→ Trecho selecionado
--

Exigir uma sentença judicial para realizar um aborto legal é claramente um
subterfúgio, oficioso, para não realizar o serviço e se eximir de atendimento.
Este caso é ilustrativo para o nosso
interesse aqui. Caso típico em que uma demanda social enfrenta um corpus
de Direito mal arranjado e obriga-se com isso interferência do STF para cobrir
os buracos da falta de uma legislação coesa. Não se trata apenas uma falta de
boa vontade para enfrentar o problema. O judiciário brasileiro é arvorado para
funcionar assim. Vejamos por um prisma não histórico, embora por aqui isso
também seja possível.
Os agentes políticos
Após a promulgação da Carta em 1988 houve a
necessidade de regular os agentes públicos. Mas como? Impensável colocar num
mesmo grupo funcionários públicos comuns e magistrados. Essa questão foi
resolvida com a criação da Lei 8.112/90, denominada "Lei do Servidor
Público"; as legislações estaduais acompanharam. O termo "funcionário
público" desaparece. Sempre foi motivo de confusão, mas agora fica bem
claro: o servidor público é a pessoa legalmente investida em cargo público.
Essa lei não faz distinção de cargos, obviamente. E obviamente que um magistrado
poderia ser considerado um servidor, mas para evitar isso já existia a Lei
Orgânica da Magistratura e no caso do Ministério Público, instituiu-se a Lei
Orgânica do Ministério Público. A primeira, estabelecida por uma LEI
COMPLEMENTAR, a de Nº 35, de 14/03/1979. A segunda, pela Lei nº 8.625, de 12 de
fevereiro de 1993 e as legislações estaduais acompanharam. Tanto numa como nas
outras, estes agentes são considerados "membros" do poder — isto é,
como fazendo parte do corpo do órgão, retirando definitivamente o caráter de
servidor ou de funcionário público destes agentes. Para o grande público a
confusão permanece, não mudou nada. Sempre se consideraram estes agentes como uma
parcela distinta, social e politicamente, inclusive no trato. Não é a única
confusão, mas esta serve especialmente à imprensa, para jogar todos que exercem
alguma função pública no mesmo limbo. Todos se transformam em
"funcionários públicos", um termo que permaneceu apenas na legislação
penal, por razões óbvias (o CP nunca sofreu uma revisão geral em profundidade).
Segue-se daí que o poder dos magistrados e dos
promotores e procuradores não sofreram oposição nem controle , nem sequer
vigilância externa — ainda que a criação do CNJ tenha dado algum concerto à
magistratura, bem como assim o seu homólogo do Ministério Público, o CNMP. Mas
nada que impeça os abusos, o lawfare, a seletividade, a lentidão
processual seletiva, o casuísmo e até mesmo o partidarismo explícito; estas
figuras adquirem uma proeminência enorme na vida política em tempos de crise, estimulados
pela imprensa.

--

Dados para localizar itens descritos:
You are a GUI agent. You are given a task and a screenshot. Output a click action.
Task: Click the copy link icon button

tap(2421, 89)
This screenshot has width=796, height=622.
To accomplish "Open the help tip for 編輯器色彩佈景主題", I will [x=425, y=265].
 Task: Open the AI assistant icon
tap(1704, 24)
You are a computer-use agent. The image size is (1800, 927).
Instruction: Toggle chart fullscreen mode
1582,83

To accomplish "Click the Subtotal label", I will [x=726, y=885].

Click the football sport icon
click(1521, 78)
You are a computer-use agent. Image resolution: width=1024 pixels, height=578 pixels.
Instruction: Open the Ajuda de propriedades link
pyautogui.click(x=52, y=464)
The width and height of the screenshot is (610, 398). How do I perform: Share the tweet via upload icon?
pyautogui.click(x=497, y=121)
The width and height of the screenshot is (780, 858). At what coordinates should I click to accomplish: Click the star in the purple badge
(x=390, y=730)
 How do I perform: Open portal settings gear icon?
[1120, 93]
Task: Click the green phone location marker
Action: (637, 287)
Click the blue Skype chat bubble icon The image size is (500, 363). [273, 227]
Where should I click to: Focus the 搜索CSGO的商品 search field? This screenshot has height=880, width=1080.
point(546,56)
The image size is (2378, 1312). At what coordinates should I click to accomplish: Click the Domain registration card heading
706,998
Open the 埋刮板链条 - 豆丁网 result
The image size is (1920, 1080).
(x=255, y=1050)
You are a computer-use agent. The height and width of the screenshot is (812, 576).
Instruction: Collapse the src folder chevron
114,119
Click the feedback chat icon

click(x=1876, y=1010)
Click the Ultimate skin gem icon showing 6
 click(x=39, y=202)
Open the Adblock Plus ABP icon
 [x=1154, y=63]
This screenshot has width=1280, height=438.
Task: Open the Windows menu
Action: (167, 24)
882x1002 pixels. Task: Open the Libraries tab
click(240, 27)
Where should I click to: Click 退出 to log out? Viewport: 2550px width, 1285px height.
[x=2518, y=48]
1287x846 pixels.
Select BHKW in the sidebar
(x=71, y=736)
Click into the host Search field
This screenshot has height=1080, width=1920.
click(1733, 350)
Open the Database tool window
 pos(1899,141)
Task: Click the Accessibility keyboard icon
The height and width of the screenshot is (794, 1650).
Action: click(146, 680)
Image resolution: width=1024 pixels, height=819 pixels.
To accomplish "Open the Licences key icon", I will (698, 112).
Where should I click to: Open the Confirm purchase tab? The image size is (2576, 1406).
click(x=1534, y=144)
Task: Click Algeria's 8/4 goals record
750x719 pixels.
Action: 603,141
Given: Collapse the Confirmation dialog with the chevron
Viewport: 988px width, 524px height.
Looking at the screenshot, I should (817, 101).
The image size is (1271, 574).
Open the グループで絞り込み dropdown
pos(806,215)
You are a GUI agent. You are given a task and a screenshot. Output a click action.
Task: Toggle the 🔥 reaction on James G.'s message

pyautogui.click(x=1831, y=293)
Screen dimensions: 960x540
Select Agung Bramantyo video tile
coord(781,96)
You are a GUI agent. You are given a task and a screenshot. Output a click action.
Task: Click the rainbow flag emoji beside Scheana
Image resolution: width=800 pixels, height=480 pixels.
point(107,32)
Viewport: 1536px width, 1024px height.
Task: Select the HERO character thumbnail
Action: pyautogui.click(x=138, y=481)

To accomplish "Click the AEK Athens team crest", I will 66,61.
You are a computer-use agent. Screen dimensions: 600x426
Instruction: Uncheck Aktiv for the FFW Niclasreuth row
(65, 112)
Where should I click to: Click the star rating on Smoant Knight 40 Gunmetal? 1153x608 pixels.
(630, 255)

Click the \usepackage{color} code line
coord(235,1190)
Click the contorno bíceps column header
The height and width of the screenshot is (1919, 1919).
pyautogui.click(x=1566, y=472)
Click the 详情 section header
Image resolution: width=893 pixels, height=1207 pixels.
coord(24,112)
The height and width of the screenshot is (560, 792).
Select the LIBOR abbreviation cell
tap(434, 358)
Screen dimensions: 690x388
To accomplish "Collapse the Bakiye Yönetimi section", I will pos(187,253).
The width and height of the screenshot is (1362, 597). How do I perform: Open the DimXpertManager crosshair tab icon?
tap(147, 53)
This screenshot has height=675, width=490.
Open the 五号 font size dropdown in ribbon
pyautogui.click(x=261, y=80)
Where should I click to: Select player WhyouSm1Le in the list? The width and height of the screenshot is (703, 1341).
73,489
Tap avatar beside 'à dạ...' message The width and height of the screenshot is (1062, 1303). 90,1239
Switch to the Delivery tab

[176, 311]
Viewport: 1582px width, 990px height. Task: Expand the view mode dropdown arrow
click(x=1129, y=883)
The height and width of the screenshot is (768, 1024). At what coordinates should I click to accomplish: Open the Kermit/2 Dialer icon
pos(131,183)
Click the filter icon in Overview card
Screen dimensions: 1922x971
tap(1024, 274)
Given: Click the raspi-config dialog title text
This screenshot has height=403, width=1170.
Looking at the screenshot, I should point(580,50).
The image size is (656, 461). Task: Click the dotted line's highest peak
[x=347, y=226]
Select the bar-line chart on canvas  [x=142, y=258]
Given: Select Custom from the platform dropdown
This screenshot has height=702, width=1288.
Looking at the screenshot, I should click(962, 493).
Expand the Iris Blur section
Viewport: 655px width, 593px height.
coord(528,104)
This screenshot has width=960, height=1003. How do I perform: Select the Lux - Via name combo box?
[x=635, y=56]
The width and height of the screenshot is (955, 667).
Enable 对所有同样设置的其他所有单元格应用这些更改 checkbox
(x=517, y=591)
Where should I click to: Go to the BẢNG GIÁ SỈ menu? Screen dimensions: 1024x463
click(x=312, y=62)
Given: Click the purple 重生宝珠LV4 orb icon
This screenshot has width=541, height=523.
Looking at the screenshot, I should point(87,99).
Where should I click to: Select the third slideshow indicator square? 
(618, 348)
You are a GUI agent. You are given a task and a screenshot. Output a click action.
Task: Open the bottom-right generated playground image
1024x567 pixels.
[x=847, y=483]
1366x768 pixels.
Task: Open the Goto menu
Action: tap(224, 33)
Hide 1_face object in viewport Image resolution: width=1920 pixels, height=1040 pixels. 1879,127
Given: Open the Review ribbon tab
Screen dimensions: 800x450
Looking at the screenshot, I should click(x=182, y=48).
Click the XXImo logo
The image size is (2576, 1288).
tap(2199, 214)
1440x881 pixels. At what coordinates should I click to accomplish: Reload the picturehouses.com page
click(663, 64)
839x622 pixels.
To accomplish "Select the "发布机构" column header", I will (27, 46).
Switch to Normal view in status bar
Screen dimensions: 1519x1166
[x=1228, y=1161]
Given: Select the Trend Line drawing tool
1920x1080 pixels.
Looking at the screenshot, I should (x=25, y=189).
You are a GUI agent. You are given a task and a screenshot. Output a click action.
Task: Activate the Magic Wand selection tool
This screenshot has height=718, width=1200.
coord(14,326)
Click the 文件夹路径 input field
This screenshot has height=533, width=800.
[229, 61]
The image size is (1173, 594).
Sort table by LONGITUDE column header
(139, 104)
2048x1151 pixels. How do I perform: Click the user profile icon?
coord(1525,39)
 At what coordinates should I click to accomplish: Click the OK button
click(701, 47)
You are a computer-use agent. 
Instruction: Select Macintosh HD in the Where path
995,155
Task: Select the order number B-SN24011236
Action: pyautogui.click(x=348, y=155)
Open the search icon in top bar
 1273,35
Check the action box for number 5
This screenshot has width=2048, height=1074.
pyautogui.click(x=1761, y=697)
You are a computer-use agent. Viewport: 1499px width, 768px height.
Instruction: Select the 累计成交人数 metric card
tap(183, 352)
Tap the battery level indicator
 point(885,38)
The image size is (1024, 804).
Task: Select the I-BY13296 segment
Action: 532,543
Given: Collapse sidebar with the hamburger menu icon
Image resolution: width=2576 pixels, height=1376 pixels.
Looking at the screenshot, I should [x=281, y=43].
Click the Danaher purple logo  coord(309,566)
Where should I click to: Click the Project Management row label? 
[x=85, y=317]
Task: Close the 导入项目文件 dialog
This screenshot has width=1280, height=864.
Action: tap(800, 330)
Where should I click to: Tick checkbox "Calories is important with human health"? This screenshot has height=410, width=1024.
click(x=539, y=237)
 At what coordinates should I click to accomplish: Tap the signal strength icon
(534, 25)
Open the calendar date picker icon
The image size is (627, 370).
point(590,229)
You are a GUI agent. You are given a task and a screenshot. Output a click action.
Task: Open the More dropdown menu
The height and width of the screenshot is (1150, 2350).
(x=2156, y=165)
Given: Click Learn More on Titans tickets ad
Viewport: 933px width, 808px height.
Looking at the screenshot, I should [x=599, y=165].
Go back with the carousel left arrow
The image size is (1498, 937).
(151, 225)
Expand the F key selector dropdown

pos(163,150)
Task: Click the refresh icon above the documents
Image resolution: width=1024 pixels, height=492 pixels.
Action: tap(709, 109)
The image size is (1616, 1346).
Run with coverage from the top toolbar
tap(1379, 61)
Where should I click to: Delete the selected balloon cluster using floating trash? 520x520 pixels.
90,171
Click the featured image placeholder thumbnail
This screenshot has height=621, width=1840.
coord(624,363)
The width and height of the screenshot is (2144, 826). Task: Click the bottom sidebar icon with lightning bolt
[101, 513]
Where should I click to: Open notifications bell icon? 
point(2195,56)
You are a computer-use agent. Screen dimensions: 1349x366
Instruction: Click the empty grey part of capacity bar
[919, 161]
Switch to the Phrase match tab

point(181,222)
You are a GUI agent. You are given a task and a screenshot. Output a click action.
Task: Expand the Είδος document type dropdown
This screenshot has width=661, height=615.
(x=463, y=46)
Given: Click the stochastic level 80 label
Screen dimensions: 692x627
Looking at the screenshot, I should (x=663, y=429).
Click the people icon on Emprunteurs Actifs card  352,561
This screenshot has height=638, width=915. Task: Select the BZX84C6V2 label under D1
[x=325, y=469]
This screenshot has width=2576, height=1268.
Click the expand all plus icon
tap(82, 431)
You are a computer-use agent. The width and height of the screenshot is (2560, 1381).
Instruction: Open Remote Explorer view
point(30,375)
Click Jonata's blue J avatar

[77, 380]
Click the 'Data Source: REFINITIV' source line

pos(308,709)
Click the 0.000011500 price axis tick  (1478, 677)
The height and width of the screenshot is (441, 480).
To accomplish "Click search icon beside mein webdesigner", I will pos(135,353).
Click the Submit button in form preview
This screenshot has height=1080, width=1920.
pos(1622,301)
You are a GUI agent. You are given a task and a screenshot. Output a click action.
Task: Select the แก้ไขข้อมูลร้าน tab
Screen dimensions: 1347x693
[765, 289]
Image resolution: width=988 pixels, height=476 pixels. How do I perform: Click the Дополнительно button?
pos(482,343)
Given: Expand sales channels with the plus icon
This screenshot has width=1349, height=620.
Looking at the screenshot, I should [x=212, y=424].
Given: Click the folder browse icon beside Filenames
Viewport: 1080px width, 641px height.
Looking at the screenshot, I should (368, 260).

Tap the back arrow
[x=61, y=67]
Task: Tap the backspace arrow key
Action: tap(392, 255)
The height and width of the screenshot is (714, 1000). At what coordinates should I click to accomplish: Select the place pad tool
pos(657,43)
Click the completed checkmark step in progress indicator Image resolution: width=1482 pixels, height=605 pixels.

--

→ Complete o seguinte
a) Extraia do texto sobre os agentes políticos o passo que começa em "Exigir uma sentença" e termina em "eximir de atendimento.".
b) Prolongue o texto sobre os agentes políticos e o Judiciário, começando logo após a última frase.

→ Respostas por tarefa
a)
Exigir uma sentença judicial para realizar um aborto legal é claramente um
subterfúgio, oficioso, para não realizar o serviço e se eximir de atendimento.

b)
O que escapa à população em geral: estes
“membros” são, em sua essência, agentes políticos. Atuam politicamente, não como
representantes políticos, evidentemente, mas no sentido do exercício de um
poder, de tomadas de decisão que mudam a direção da vida das pessoas. Quando estes
agentes atuam na vida política propriamente, de forma manifesta, serão contidos
ou não pela corporação, a depender de seu viés político. O CNJ e o CNMP poderão
atuar, mas de forma sempre limitada ou parcial.
Conclusões.
Então temos um Direito teratológico e mal
compreendido, com fortes tendências à judicialização de direitos e causas
sociais; funciona como ente político; instrumentalista e patrimonialista;
idiossincrático, quando não explicitamente moralista; corporativista e de
tendência aristocrática. A vitaliciedade do cargo confere um conforto que
ninguém desfruta no meio social e a inamovibilidade permite que quaisquer
excessos sejam tolerados ao limite, às vezes acima dele.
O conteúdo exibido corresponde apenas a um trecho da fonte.